_Work item:_
Return, exactly and with nothing added, the line with "You are a computer-use" together with all lines after it through the end of the data below. No pictures belong in the copy.
---------- Entries provided ----------
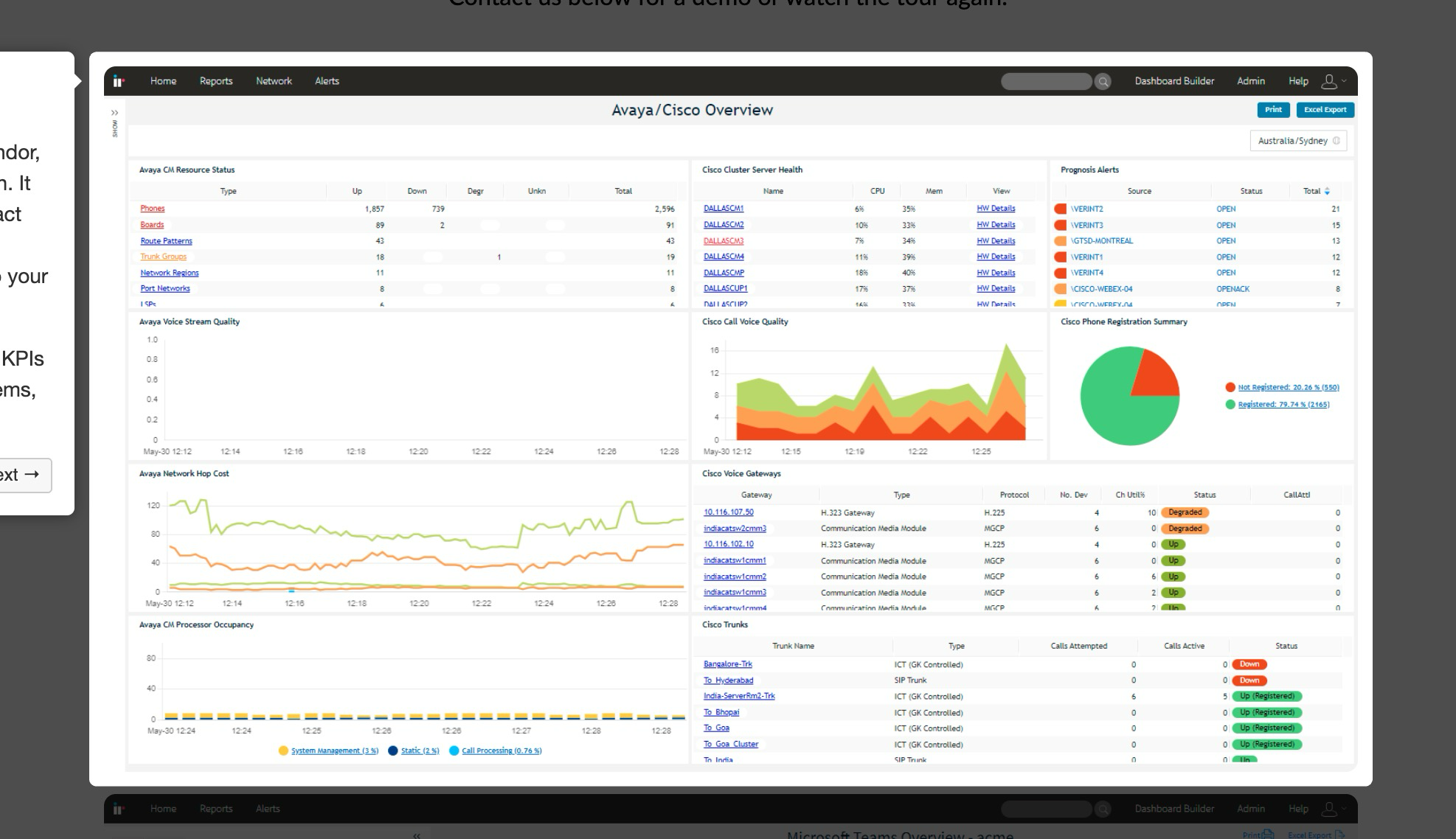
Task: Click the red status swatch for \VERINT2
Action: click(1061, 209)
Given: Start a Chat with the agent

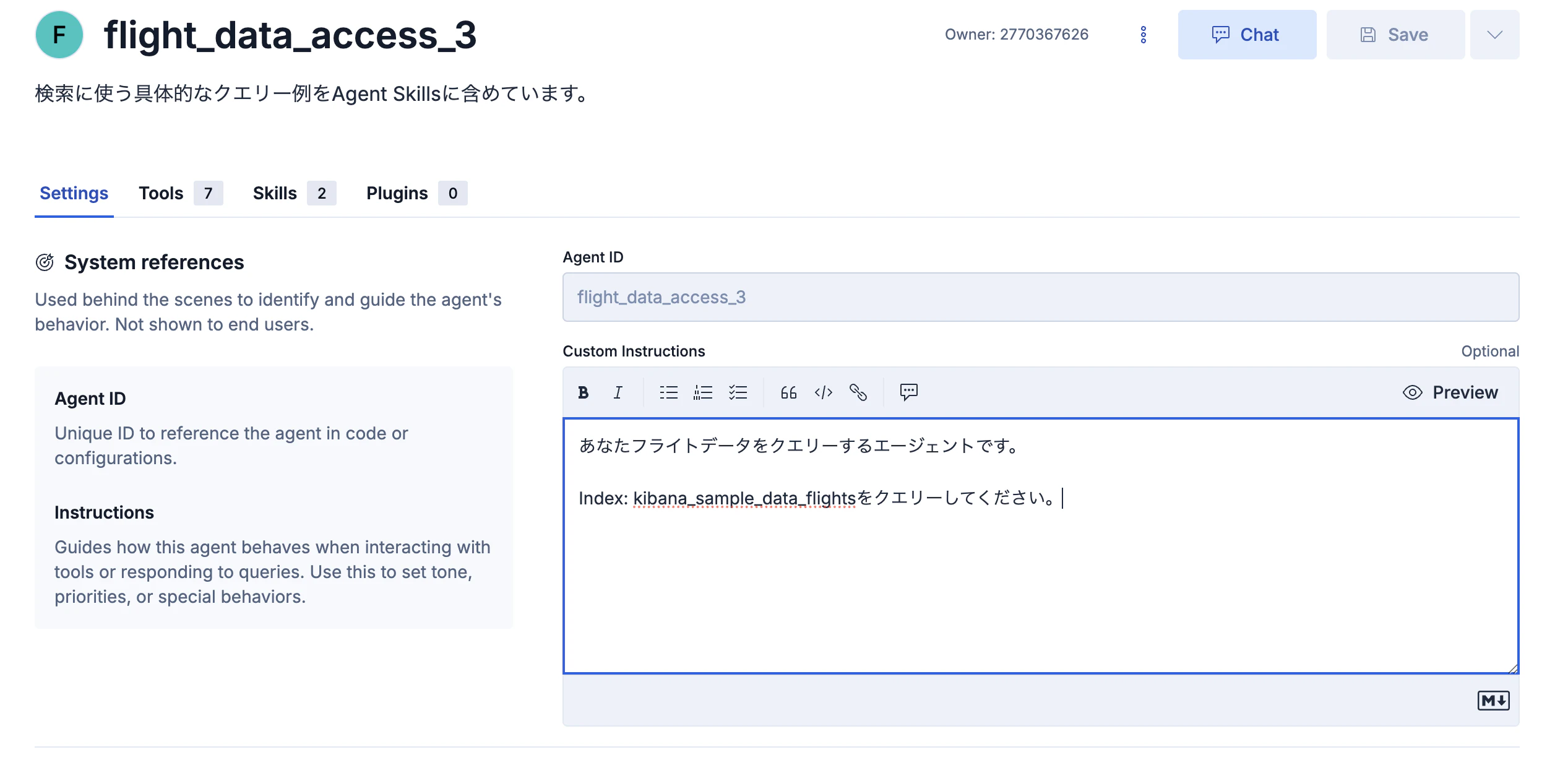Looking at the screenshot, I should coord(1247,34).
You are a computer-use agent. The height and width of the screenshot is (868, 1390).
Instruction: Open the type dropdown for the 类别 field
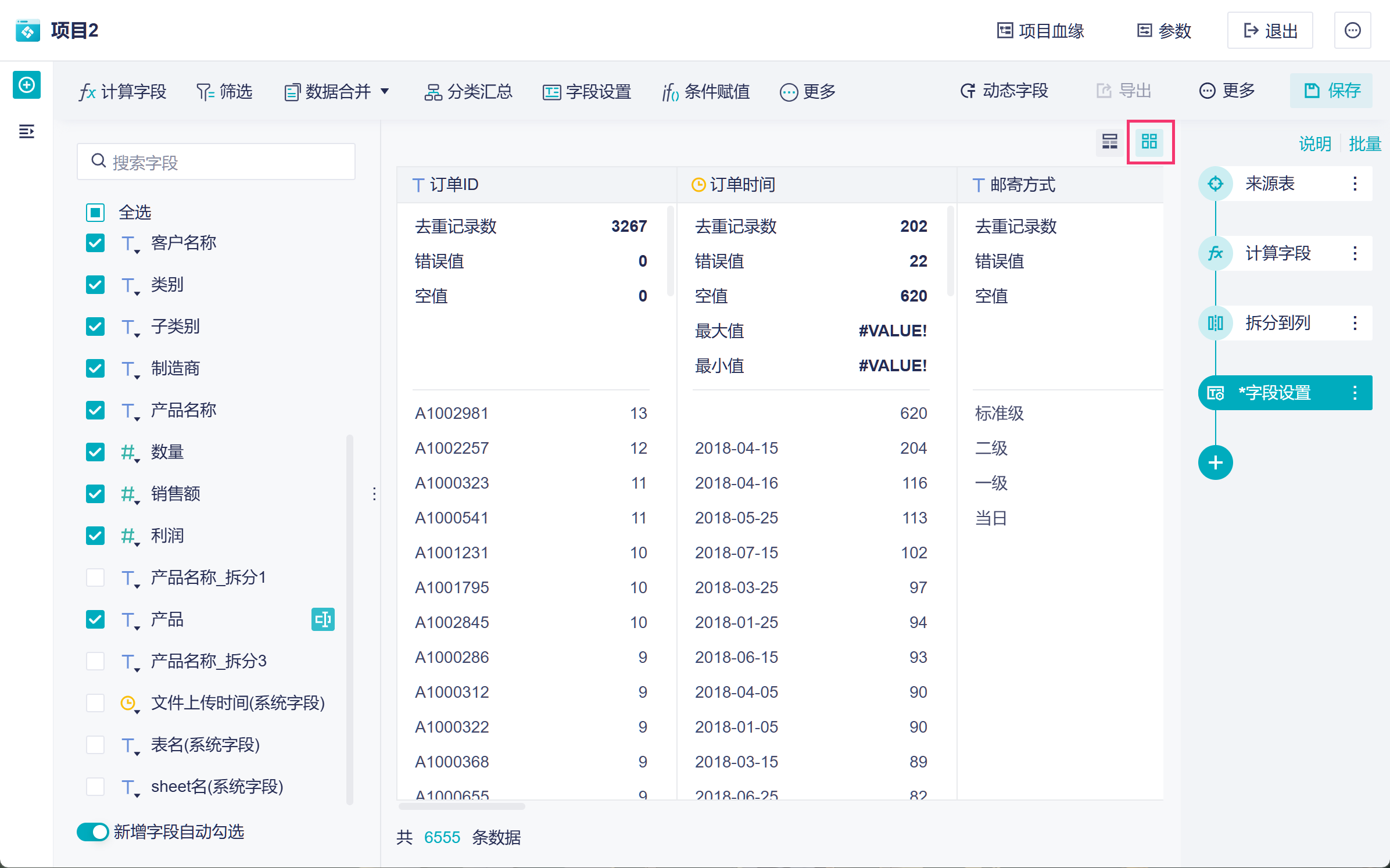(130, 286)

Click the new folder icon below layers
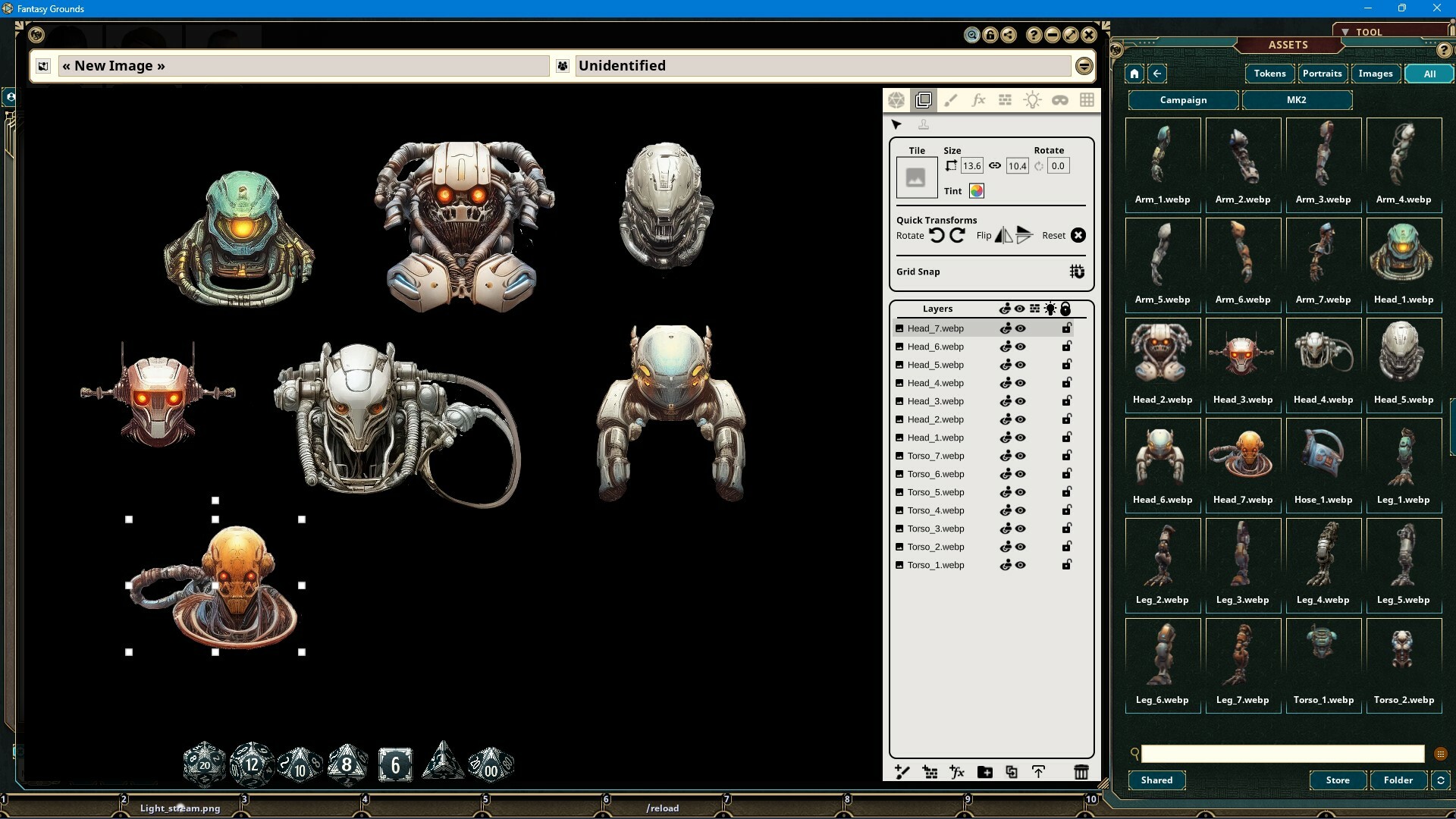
----------
_Task solution:_
You are a computer-use agent. The height and width of the screenshot is (868, 1390).
Instruction: Open the type dropdown for the 类别 field
(130, 286)

Click the new folder icon below layers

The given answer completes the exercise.